Planarian Ovary Dissection for Ultrastructural Analysis and Antibody Staining

doi: 10.3791/62713 Published: September 10, 2021
Fengli Guo1, Melainia McClain1, Xia Zhao1, Kexi Yi1, Tari Parmely1, Jay Unruh1, Brian Slaughter1, Leonid Kruglyak2,3, Longhua Guo2,3, Alejandro Sánchez Alvarado1,2

Abstract

Accessibility to germ cells allows the study of germ cell development, meiosis, and recombination. The sexual biotype of the freshwater planarian, Schmidtea mediterranea, is a powerful invertebrate model to study the epigenetic specification of germ cells. Unlike the large number of testis and male germ cells, planarian oocytes are relatively difficult to locate and examine, as there are only two ovaries, each with 5-20 oocytes. Deeper localization within the planarian body and lack of protective epithelial tissues also make it challenging to dissect planarian ovaries directly.

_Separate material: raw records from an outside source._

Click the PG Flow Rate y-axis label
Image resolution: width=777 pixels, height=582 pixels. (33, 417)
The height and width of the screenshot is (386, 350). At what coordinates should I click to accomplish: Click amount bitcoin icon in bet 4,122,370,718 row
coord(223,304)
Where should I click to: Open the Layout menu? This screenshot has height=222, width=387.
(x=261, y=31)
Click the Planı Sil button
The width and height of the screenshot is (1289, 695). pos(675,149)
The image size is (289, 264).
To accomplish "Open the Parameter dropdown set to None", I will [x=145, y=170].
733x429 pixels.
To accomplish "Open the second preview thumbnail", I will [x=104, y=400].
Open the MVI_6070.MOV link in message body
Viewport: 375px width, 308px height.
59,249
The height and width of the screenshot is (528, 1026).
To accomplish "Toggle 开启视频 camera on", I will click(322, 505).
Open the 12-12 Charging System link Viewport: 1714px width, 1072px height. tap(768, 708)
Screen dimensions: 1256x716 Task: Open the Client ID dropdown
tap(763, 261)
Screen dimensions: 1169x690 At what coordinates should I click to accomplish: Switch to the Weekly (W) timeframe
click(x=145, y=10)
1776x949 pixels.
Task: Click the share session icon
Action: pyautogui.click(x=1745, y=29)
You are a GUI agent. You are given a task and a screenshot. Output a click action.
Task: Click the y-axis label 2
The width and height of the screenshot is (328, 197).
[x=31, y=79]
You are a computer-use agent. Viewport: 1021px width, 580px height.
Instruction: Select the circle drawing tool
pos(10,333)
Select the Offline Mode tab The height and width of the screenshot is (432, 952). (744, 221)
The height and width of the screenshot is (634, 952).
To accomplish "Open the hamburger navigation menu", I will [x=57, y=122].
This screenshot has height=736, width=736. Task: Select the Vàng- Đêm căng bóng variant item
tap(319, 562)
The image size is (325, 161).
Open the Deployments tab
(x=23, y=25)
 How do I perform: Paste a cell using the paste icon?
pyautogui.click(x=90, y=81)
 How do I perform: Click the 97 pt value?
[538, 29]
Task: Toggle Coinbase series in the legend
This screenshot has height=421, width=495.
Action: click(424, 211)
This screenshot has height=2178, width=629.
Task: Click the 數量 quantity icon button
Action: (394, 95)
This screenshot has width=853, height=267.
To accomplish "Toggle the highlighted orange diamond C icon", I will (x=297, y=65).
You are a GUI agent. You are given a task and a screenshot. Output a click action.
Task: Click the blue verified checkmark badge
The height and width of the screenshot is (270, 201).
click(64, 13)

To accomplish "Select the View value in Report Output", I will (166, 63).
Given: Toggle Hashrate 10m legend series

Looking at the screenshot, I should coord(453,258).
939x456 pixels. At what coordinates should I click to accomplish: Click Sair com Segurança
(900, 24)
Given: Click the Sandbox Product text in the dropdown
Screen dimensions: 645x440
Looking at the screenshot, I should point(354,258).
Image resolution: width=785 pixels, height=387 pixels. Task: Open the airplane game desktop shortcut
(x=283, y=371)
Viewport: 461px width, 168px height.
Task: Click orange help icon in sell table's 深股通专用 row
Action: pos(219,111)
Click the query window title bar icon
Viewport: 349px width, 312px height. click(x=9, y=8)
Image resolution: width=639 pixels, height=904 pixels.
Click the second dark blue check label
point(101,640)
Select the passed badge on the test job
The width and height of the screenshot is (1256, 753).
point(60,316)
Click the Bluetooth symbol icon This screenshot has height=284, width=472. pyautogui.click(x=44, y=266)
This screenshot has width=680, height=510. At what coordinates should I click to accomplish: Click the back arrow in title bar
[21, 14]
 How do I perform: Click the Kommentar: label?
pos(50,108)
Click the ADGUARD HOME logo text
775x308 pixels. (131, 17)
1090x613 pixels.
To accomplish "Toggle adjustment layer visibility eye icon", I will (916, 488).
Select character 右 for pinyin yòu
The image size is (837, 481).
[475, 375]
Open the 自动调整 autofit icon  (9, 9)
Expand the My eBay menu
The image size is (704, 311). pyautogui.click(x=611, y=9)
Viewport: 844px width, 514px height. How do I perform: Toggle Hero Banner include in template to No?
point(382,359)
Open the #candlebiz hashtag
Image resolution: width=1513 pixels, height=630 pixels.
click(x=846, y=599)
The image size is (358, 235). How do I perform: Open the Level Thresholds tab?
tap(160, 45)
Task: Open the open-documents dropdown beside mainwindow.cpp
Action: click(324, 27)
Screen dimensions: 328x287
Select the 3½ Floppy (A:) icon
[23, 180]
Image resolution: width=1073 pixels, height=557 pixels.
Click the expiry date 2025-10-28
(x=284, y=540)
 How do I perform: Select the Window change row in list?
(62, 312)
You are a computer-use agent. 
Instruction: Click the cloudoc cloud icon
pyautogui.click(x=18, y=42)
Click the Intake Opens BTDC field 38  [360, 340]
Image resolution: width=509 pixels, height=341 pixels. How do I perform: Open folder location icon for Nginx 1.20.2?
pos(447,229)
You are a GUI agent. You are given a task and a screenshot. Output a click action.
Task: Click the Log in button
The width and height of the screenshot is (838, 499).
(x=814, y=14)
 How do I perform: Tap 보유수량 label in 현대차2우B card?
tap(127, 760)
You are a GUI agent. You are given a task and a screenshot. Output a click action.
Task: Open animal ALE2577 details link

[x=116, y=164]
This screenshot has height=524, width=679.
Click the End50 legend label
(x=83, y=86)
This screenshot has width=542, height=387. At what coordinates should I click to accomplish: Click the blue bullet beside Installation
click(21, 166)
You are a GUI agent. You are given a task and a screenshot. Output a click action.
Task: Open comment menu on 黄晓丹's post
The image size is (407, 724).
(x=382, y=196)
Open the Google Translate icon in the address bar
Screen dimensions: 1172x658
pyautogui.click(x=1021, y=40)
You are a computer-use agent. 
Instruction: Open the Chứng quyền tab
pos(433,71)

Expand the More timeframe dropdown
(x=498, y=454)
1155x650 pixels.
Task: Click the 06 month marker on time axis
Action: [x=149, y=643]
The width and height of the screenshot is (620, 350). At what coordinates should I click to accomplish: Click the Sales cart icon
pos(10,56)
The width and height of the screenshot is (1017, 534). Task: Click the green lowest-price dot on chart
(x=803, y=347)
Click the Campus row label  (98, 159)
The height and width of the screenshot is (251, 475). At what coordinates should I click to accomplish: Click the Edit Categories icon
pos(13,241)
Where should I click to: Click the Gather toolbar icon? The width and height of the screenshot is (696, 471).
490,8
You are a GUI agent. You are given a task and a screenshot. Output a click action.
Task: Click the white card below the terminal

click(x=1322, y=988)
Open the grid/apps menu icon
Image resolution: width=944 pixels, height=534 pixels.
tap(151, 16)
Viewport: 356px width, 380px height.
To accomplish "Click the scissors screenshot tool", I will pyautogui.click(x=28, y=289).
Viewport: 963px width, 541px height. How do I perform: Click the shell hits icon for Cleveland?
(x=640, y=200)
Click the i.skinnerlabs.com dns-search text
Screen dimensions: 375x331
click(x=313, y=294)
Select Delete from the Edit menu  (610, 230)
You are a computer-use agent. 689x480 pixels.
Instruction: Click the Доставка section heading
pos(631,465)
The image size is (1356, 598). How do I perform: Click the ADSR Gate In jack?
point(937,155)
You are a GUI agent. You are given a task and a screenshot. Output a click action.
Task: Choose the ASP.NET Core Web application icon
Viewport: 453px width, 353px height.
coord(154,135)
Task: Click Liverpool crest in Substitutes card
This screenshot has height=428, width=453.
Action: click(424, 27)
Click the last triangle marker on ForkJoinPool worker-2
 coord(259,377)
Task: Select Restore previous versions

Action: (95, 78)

This protocol uses a brief fixation step to facilitate the localization and dissection of planarian ovaries for downstream analysis to overcome these difficulties. The dissected ovary is compatible for ultrastructural examination by transmission electron microscopy (TEM) and antibody immunostaining. The dissection technique outlined in this protocol also allows for gene perturbation experiments, in which the ovaries are examined under different RNA interference (RNAi) conditions. Direct access to the intact germ cells in the ovary achieved by this protocol will greatly improve the imaging depth and quality and allow cellular and subcellular interrogation of oocyte biology.

Introduction

Planarian anatomy has been examined by using TEM in many tissues1,2,3,4,5,6. However, little attention has been given to ovaries or oocytes. The paucity of oocyte literature is partly due to the difficulty accessing these cells, leaving the biology of planarian oocytes largely unexplored. Molecular tools have uncovered many regulatory mechanisms of ovary development in the planarians using light or fluorescence microscopy7,8,9,10,11,12,13,14,15,16,17,18,19,20. All these experiments were performed on whole worms or histological sections of whole worms. The antibody staining and in situ hybridization protocols on whole worms involve extensive bleaching, washing, and tissue clearing steps, which are time-consuming and will take several days.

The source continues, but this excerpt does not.